(Dataset entries)
*** Begin section ***

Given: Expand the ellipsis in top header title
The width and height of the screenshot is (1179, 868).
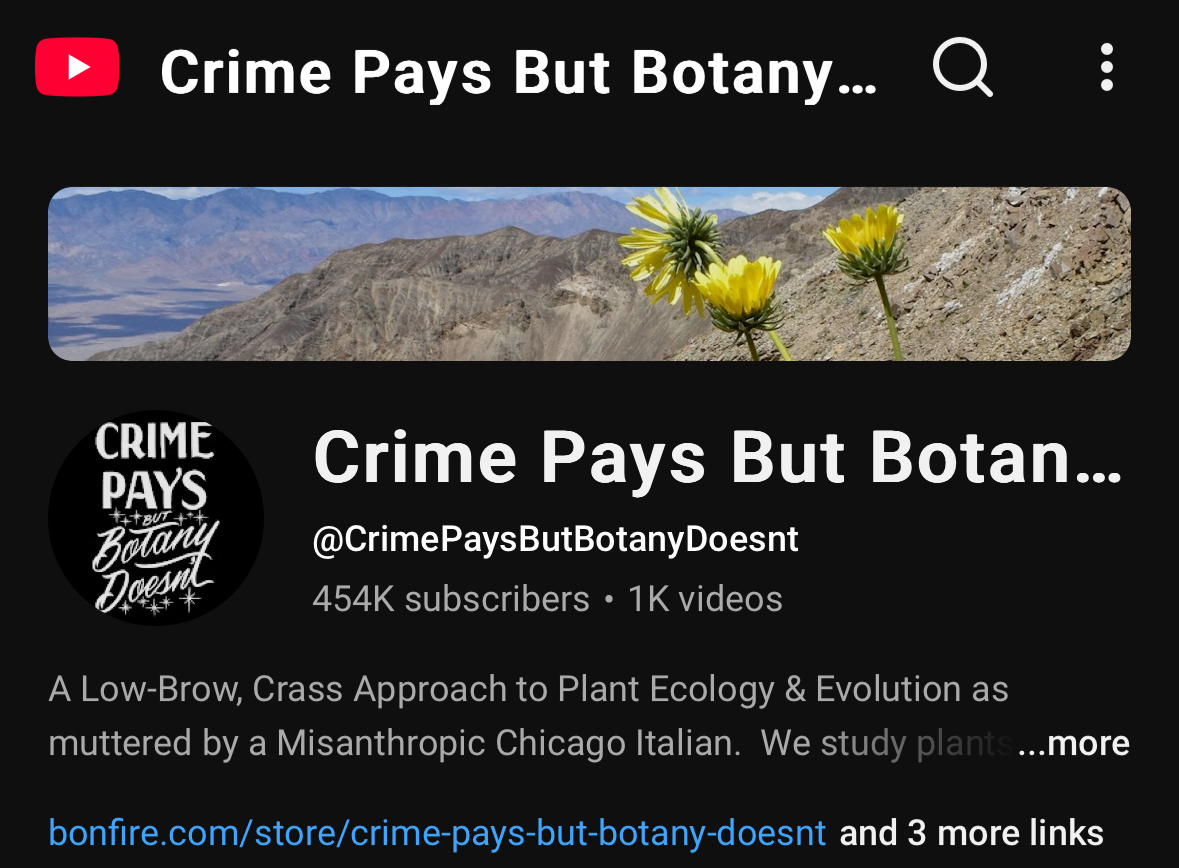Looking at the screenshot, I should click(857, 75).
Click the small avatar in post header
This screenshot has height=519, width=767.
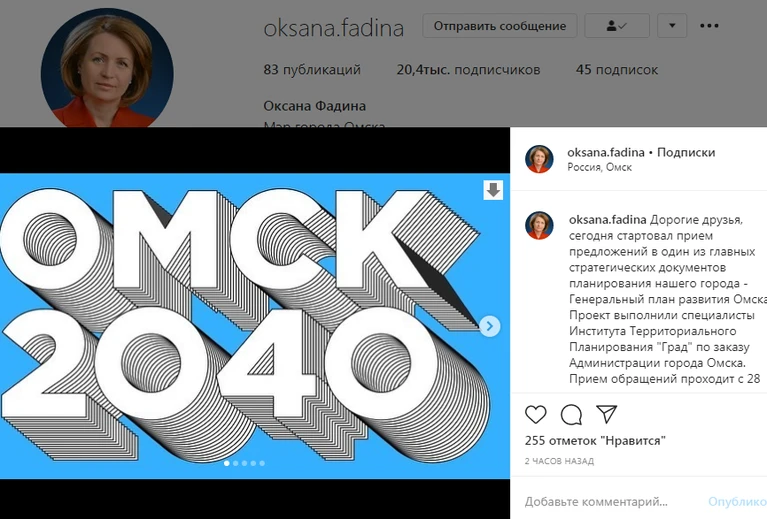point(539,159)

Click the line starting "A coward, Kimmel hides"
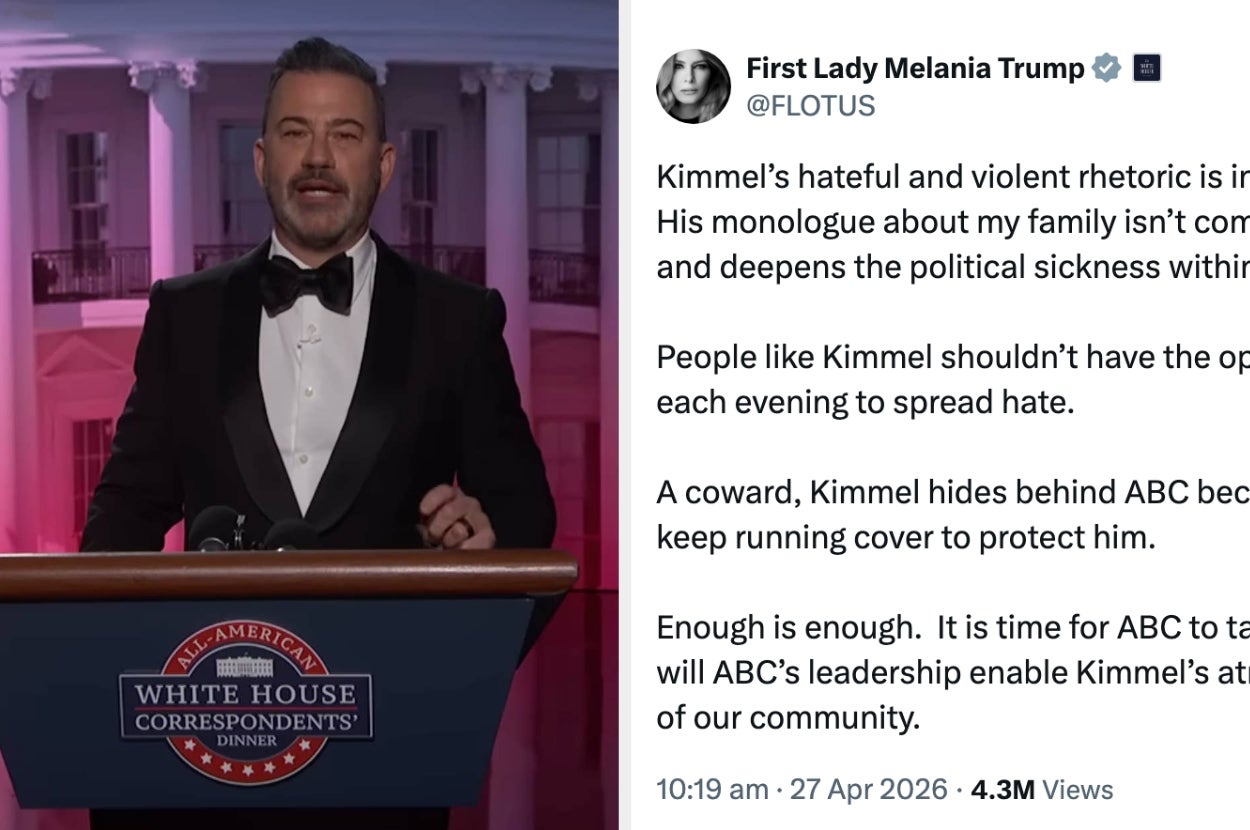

*** End section ***

## What the task requires
Copy exactly the lines from the one containing "Click the small avatar in post header" to the end of the records, both included, and leave the pictures out.

## Written answer
Click the small avatar in post header
This screenshot has height=519, width=767.
point(539,159)

Click the line starting "A coward, Kimmel hides"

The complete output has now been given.